Study: Race Matters in Nursing Home Quality
Race of residents may be linked to the quality of nursing home care.
Sept. 11, 2007 — -- In decades past, Southern states frequently were associated with racial segregation.
However, a study published today in the journal Health Affairs sheds new light on the concept of segregation as it relates to a modern-day arena — nursing homes.
And this time, the South comes out clean.
Researchers at Temple University in Philadelphia, and Brown University in Providence, R.I., analyzed the quality and racial makeup of nursing homes.
What they found was distressing.
"We found that there were big differences between quality of nursing home care that blacks received as opposed to whites," said David Barton Smith, professor emeritus in the Fox School of Business at Temple University and lead author of the paper. "This was related largely to where they received their care."
Researchers looked at every nursing home across the United States and they assigned each metropolitan region a score reflecting the level of segregation among its nursing homes.
The Midwest was found to be the most segregated, with areas such as Cleveland, Milwaukee, Detroit, Chicago and Cincinnati ranking in the Top 10.

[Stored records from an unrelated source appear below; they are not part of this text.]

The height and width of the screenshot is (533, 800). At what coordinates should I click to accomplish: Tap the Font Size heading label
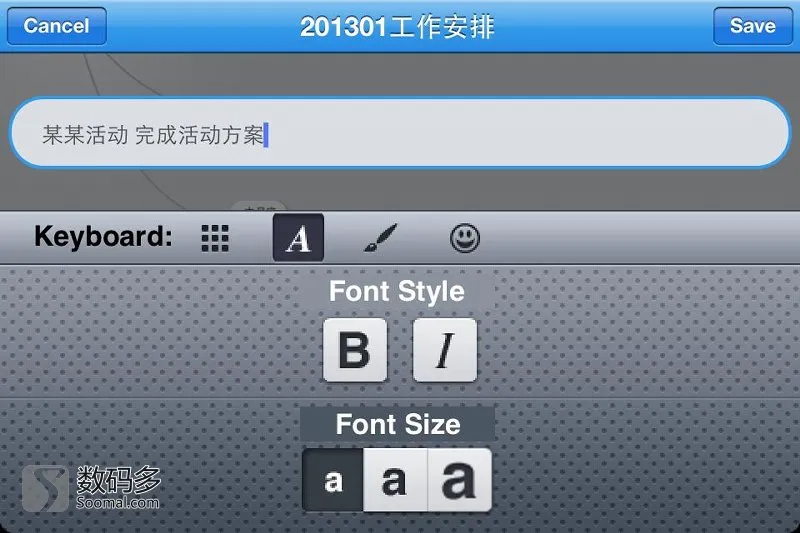[x=398, y=424]
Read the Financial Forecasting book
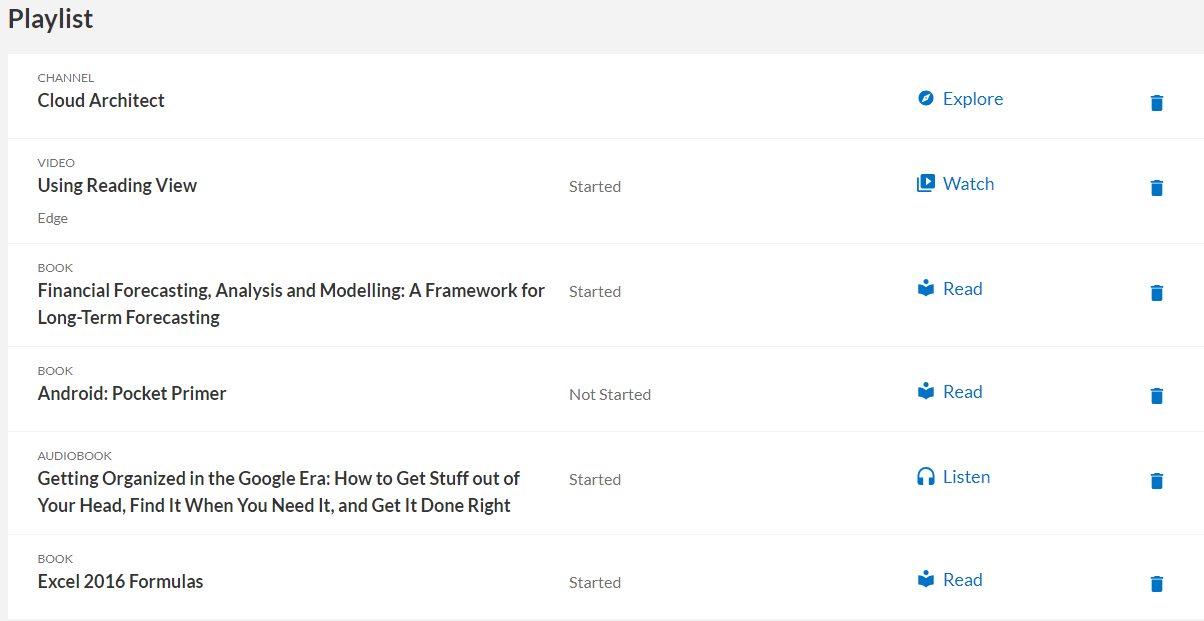This screenshot has width=1204, height=621. [x=962, y=289]
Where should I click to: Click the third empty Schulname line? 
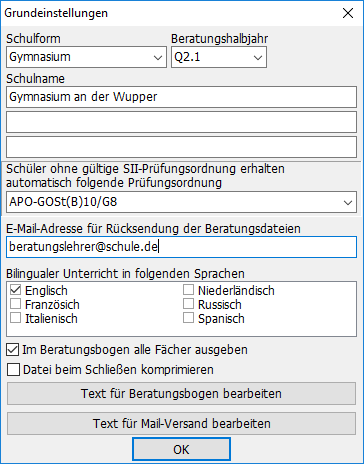coord(181,147)
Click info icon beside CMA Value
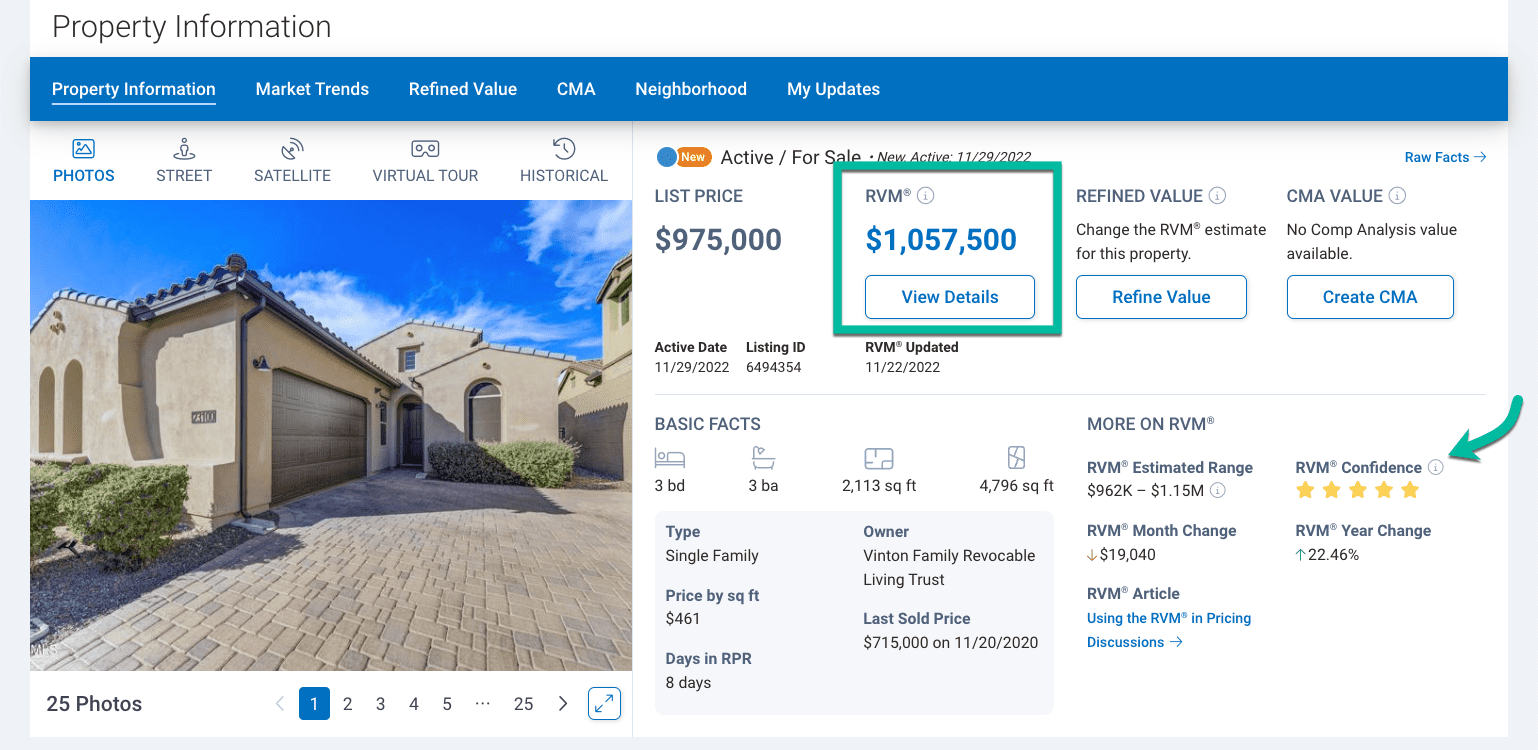The image size is (1538, 750). pyautogui.click(x=1397, y=196)
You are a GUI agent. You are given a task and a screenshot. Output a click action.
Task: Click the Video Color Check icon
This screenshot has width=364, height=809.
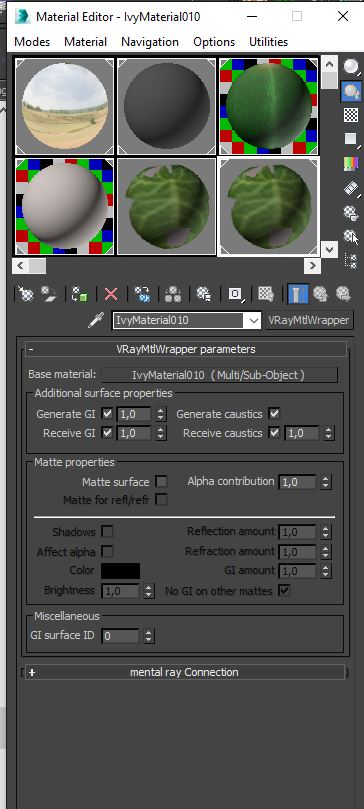tap(352, 164)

The South was actually the least segregated, with nursing homes there more likely to have racially mixed resident populations.
The nursing homes were then ranked along quality indicators such as patient-to-staff ratio and inspection deficiencies. Black nursing home residents were more likely to be in a facility with potentially hazardous deficiencies.
Study co-author Jacqueline Zinn, professor in the Fox School of Business at Temple University, notes that the differences in the care received by black nursing home residents and their white counterparts were not "within-home" differences.
"The care provided within the facility is consistent," she said. "It's just differences across [regions] with regard to the degree of segregation."